Programa para Portugal é “muito violento e difícil de cumprir”, diz António Tomás Correia

Presidente do Montepio diz que vai ter consequências "ao nível da pobreza e da exclusão" Daniel Rocha

O presidente do conselho de administração do Montepio afirmou hoje que o memorando de entendimento entre a troika (FMI, BCE e CE) e o Governo português é um programa “muito violento e difícil de cumprir”.

António Tomás Correia falava na abertura da V Conferência sobre “Crianças Desaparecidas e Exploradas Sexualmente”, que decorreu nas instalações do Montepio, em Lisboa.

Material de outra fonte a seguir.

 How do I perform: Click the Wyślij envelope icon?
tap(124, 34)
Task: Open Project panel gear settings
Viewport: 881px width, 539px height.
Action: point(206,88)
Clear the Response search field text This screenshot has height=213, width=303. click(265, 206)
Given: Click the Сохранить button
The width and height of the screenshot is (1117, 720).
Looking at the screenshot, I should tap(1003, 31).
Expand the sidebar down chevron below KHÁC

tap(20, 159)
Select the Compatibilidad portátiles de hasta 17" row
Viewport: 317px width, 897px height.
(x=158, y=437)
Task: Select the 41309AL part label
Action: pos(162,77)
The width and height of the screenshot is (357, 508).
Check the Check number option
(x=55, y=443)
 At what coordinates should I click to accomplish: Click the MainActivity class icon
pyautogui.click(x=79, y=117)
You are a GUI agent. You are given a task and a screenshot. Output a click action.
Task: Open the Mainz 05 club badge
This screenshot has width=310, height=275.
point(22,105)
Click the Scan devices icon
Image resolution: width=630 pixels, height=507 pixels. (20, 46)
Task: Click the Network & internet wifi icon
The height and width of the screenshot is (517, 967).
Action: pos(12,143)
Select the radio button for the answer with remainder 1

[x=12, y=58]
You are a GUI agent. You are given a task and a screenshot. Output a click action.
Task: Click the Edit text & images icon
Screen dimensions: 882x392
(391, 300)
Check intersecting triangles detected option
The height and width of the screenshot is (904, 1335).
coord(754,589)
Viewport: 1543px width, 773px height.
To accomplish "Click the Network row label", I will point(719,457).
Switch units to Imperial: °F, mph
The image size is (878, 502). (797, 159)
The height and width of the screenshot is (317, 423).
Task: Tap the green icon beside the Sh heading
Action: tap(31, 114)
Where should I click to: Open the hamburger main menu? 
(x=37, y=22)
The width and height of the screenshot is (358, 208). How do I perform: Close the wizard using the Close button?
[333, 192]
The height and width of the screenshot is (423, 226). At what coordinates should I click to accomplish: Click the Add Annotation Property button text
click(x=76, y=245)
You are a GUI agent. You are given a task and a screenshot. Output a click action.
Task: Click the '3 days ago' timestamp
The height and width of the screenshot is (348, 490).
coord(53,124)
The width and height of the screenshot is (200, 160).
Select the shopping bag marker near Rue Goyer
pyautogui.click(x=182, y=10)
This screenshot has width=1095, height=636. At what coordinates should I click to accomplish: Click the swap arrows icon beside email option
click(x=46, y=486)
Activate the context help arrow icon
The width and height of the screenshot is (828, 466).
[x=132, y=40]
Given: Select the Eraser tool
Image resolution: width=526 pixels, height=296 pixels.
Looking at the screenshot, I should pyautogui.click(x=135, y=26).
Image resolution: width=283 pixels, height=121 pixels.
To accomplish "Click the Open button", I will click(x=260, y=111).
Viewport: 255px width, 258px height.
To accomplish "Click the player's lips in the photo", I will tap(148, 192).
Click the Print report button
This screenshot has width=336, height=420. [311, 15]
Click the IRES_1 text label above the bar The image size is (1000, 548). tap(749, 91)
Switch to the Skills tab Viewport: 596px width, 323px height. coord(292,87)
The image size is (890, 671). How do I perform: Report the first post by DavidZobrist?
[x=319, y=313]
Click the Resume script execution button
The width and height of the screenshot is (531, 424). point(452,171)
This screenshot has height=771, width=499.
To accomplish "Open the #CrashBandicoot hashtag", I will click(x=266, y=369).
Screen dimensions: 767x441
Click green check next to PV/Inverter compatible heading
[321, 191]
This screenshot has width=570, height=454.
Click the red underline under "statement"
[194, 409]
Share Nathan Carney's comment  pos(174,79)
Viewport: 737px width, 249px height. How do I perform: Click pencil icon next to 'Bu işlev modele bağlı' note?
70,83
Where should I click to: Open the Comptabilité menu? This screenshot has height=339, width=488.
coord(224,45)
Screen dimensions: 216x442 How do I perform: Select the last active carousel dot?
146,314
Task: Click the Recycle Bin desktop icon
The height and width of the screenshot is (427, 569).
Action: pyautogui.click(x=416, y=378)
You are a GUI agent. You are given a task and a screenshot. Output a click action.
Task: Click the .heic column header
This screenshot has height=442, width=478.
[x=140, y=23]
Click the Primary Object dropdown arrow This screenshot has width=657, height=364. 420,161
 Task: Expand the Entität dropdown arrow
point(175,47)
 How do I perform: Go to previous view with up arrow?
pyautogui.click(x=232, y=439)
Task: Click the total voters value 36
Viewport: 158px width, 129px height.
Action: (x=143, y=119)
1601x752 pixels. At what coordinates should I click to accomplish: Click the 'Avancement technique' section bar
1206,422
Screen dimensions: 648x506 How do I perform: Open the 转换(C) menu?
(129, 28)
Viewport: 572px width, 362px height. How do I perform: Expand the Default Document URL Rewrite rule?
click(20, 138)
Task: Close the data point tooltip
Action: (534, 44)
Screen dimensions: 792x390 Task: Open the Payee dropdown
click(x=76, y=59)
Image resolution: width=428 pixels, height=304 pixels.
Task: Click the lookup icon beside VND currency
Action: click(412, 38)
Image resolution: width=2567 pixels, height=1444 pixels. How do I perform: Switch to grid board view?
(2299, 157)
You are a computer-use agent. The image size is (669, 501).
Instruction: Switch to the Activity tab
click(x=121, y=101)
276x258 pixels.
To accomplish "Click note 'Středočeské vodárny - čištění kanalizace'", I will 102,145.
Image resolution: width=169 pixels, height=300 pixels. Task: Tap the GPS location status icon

Este memorando, adiantou, incorpora “de uma forma brutal” um conjunto de medidas, numa prática que “não é muito comum em Portugal”, na medida em que “diagnostica, anuncia um conjunto de medidas, quantifica-as e calendariza-as”.

Para António Tomás Correia, este programa – que classificou de “muito violento e difícil de cumprir” – vai ter consequências “ao nível da pobreza e da exclusão”.

“Temos 20 por cento dos portugueses a viverem no limiar da pobreza, seriam 42 por cento sem as ajudas do Estado, e esta percentagem vai crescer neste quadro de dificuldades em que nos encontramos”, disse.